C. Results and discussion
We have first estimated the NoC power consumption of the AVC application running on the 2D-MPSoC based on values taken from the reference paper. The figure 2 shows the original results and those estimated by Nessie and the relative difference between them for the three application scenarios and resolutions. As we can see, power consumption estimated by Nessie is very close to the original values. Indeed, the mean absolute error is of 0.77% when average over all the experiments.
Secondly, the wire power consumption for the ten platform variants, for each functionality scenario and resolution has been estimated by our mapping tool. Results for resolution HDTV and CIF are presented in fig 3 and 4 . We can see in the two figures that interesting power reductions can be achieved by switching from a 2D (first column) to a wellchosen 3D layout. We have calculated that the average gain ranges from 32.8% to 55.3%. We can also observe that as instructions/data ratio to transmit increases as the resolution decreases, a bigger relative gain is obtained by reducing the instruction path rather than the data one for CIF resolution. Variants 4, 9, 10 do not benefit really from this technology as the traffic from/to the EMIF and FIFO represent only 5% of the total data bandwidth transfer. Finally, we see that for the HDTV (and also for 4CIF which is not shown here), the hybrid scenario is the more power efficient, while the functional split beats the hybrid for the CIF resolution. If this result is not intuitive at a first look, it can be explained. Indeed, the functional split reduces the instruction bandwidth which is more critical when the resolution decreases (instruction/data ratio increasing). It is important to notice that these results can not be obtained without a tool such Nessie that enables a global design space exploration.
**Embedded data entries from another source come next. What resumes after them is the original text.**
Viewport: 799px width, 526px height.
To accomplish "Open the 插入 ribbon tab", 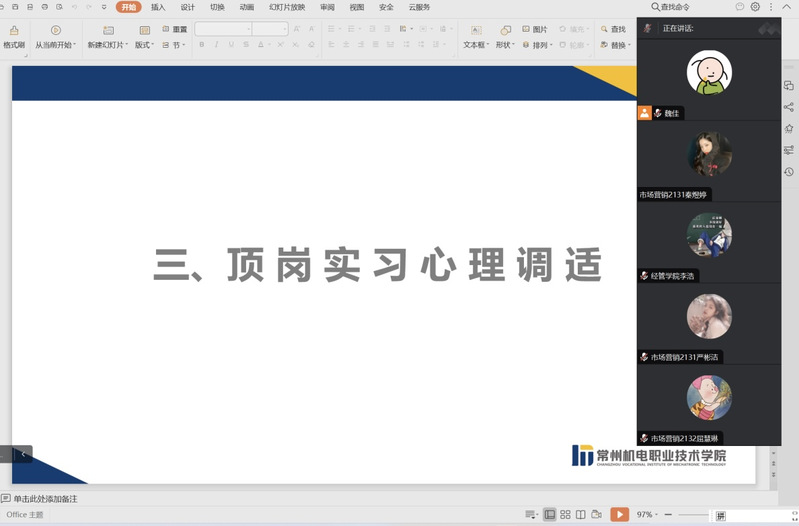I will click(158, 7).
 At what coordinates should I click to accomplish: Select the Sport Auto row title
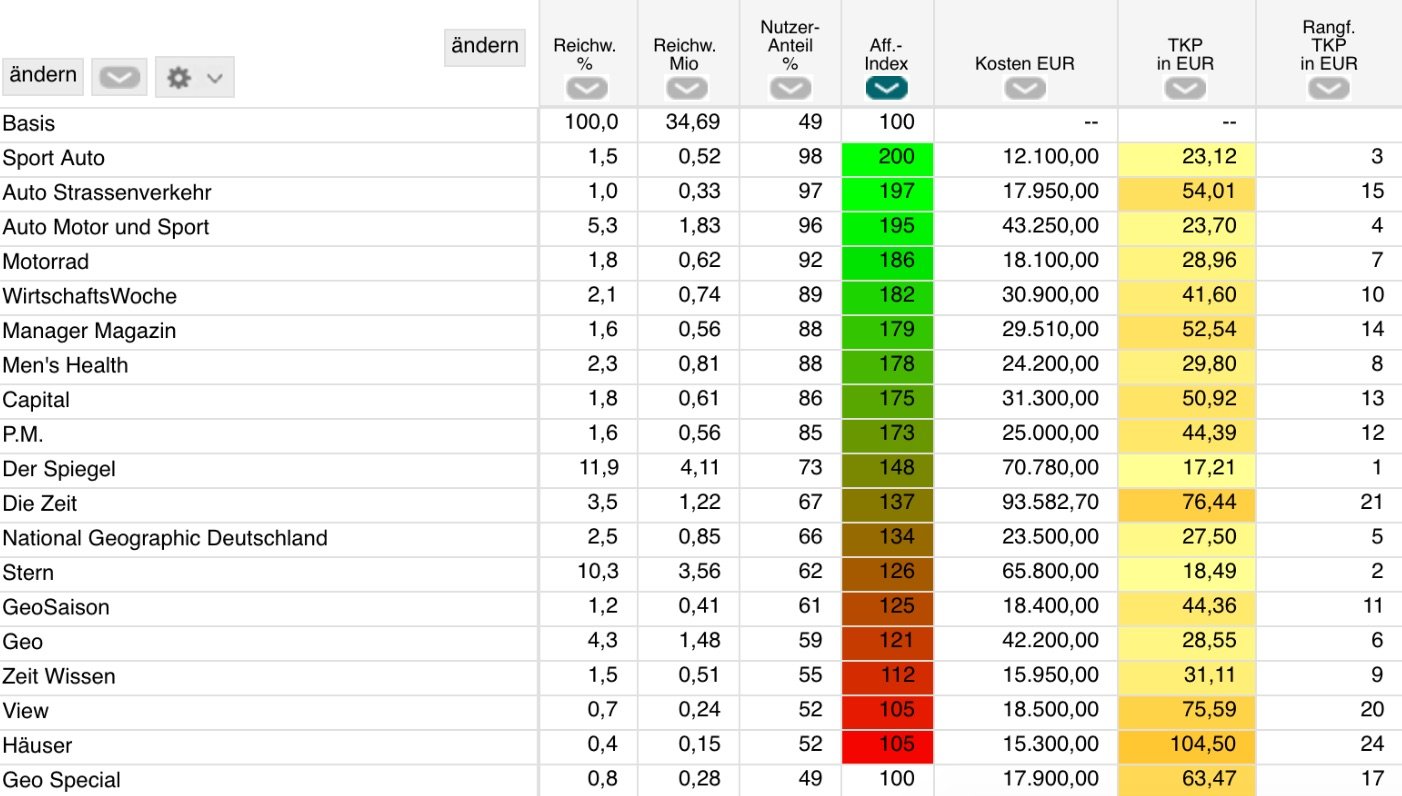click(54, 158)
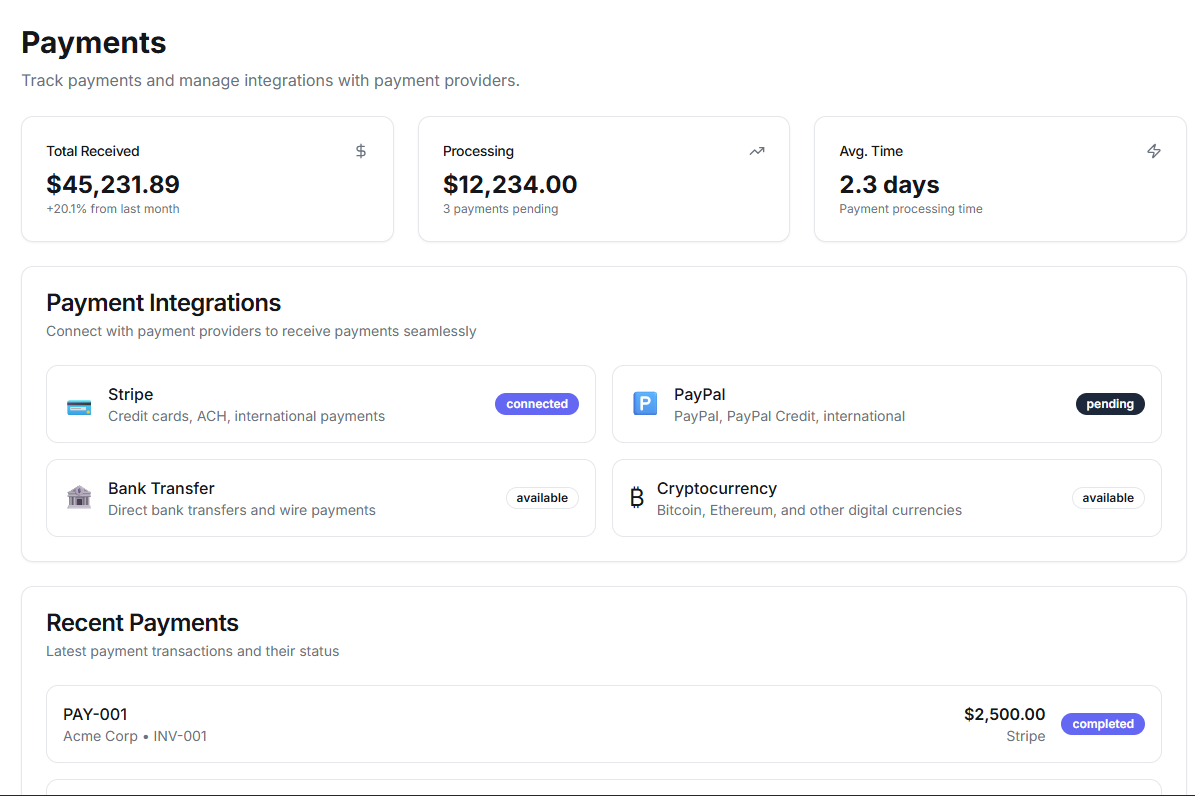The height and width of the screenshot is (796, 1195).
Task: Click the Bitcoin icon for Cryptocurrency
Action: (x=637, y=497)
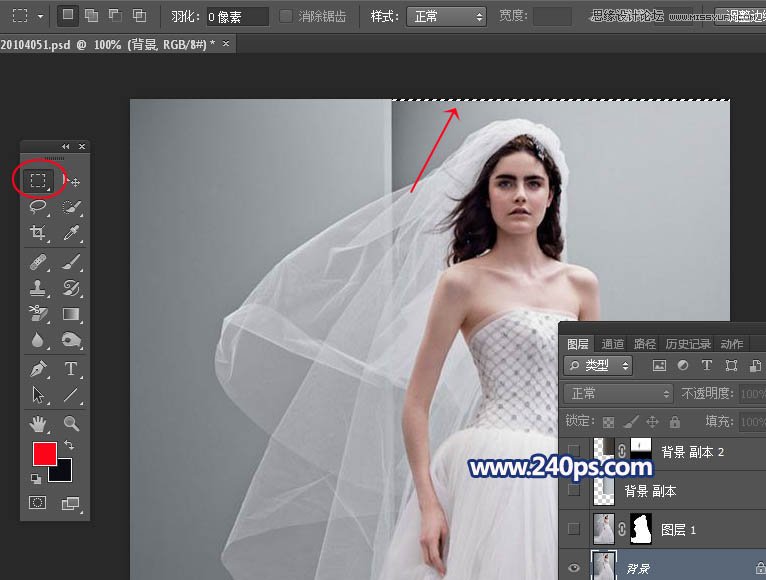
Task: Show the 背景 副本 2 layer
Action: [574, 451]
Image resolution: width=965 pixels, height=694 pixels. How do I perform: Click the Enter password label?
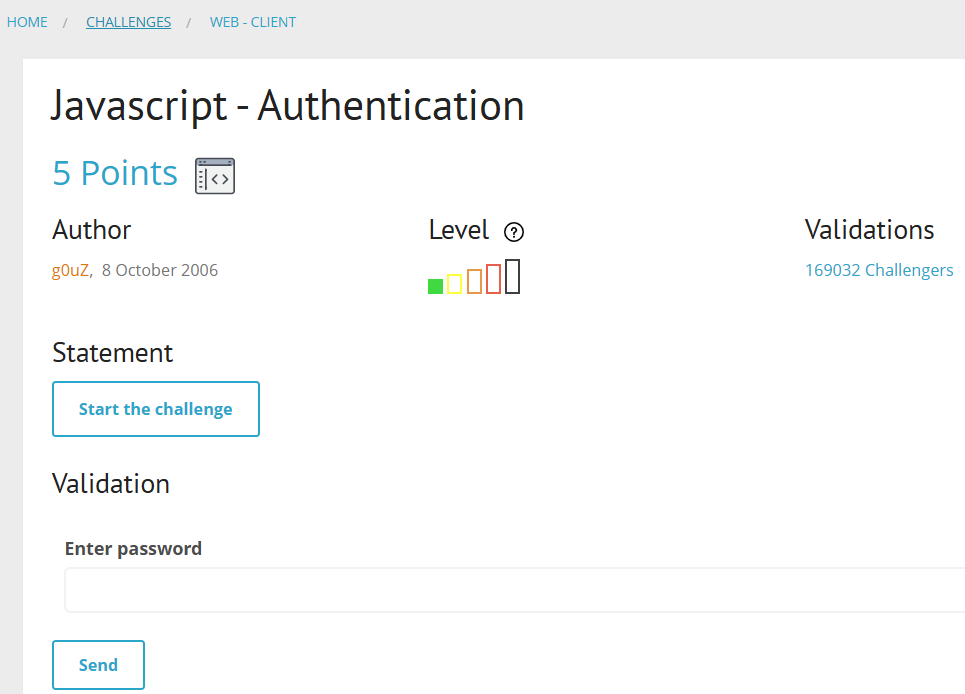coord(133,548)
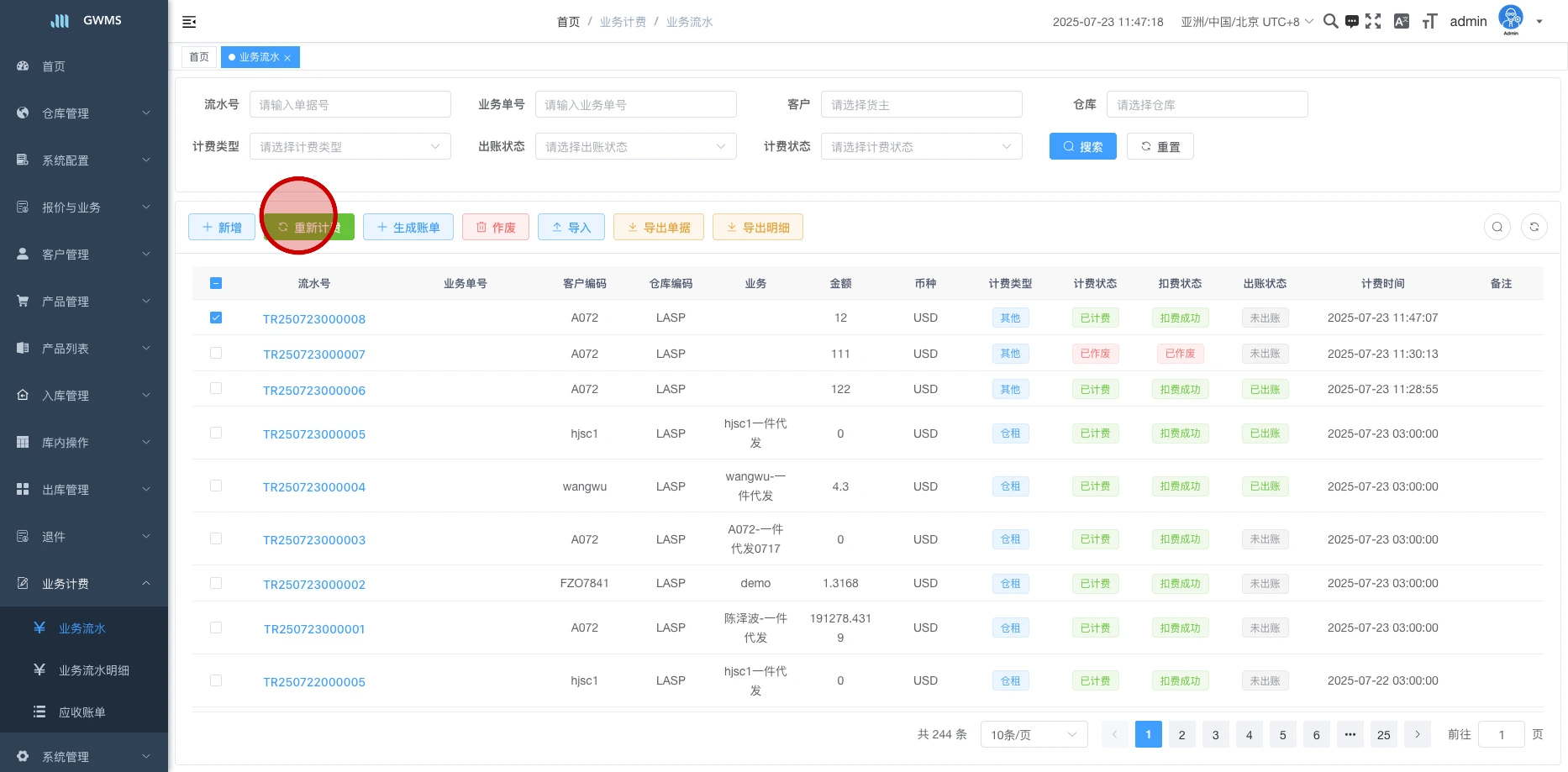
Task: Click the blue 搜索 button
Action: click(x=1082, y=147)
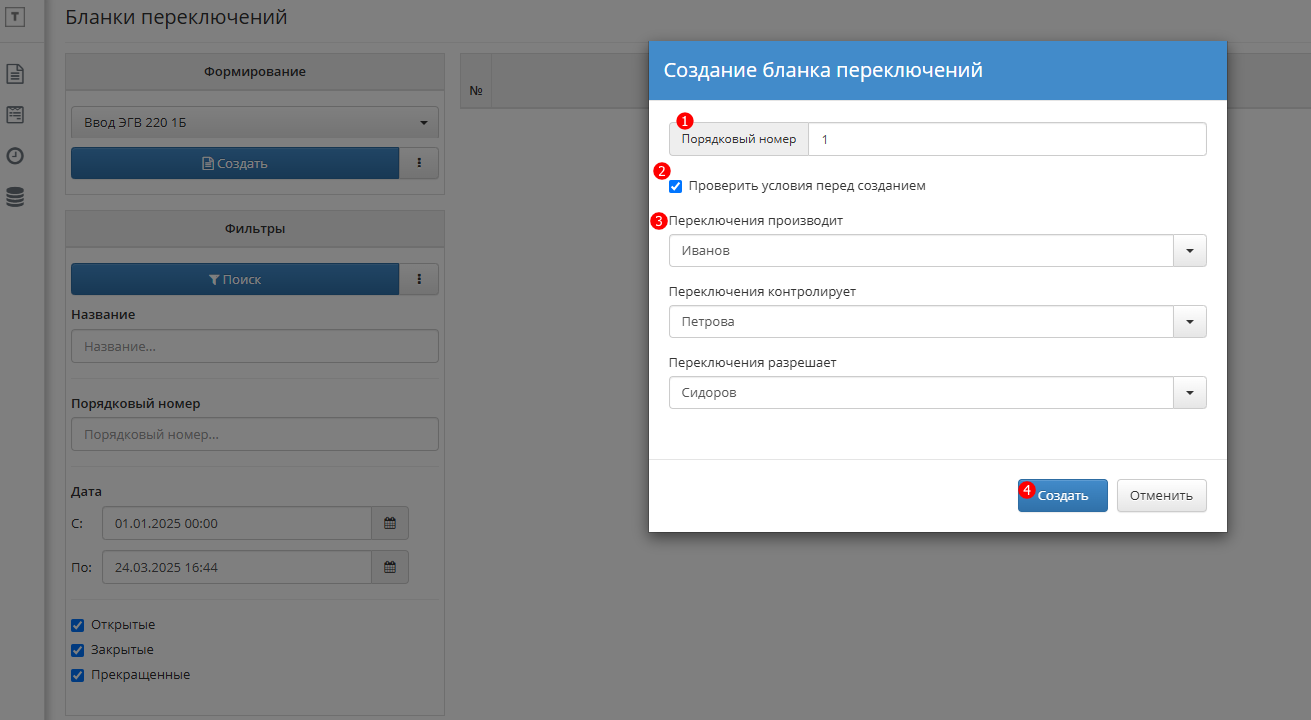
Task: Click the T logo icon at top left
Action: 15,19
These conclusive results have shown the ability of our tool to generate correct and sometimes non intuitive solutions rapidly (few minutes for the simulation). The charts enable the designer to directly reject non interesting solution and to adapt its choices depending on the resolution of the application.
V. CONCLUSIONS
By quickly estimating different trade-offs and efficient solutions before running the real design flow, Nessie enables to reduce development cost by decreasing design time. Indeed, different functionality and platform structures can be explored in one run to find a satisfying solution for different constraints enabling to size a scalable system at high-level design time. The validation of the tool on a real and complex case study has shown the interest of this methodology and the ability of the tool to give relevant solutions. Future work will consist in the integration of other case studies to test further the generality and flexibility of the framework.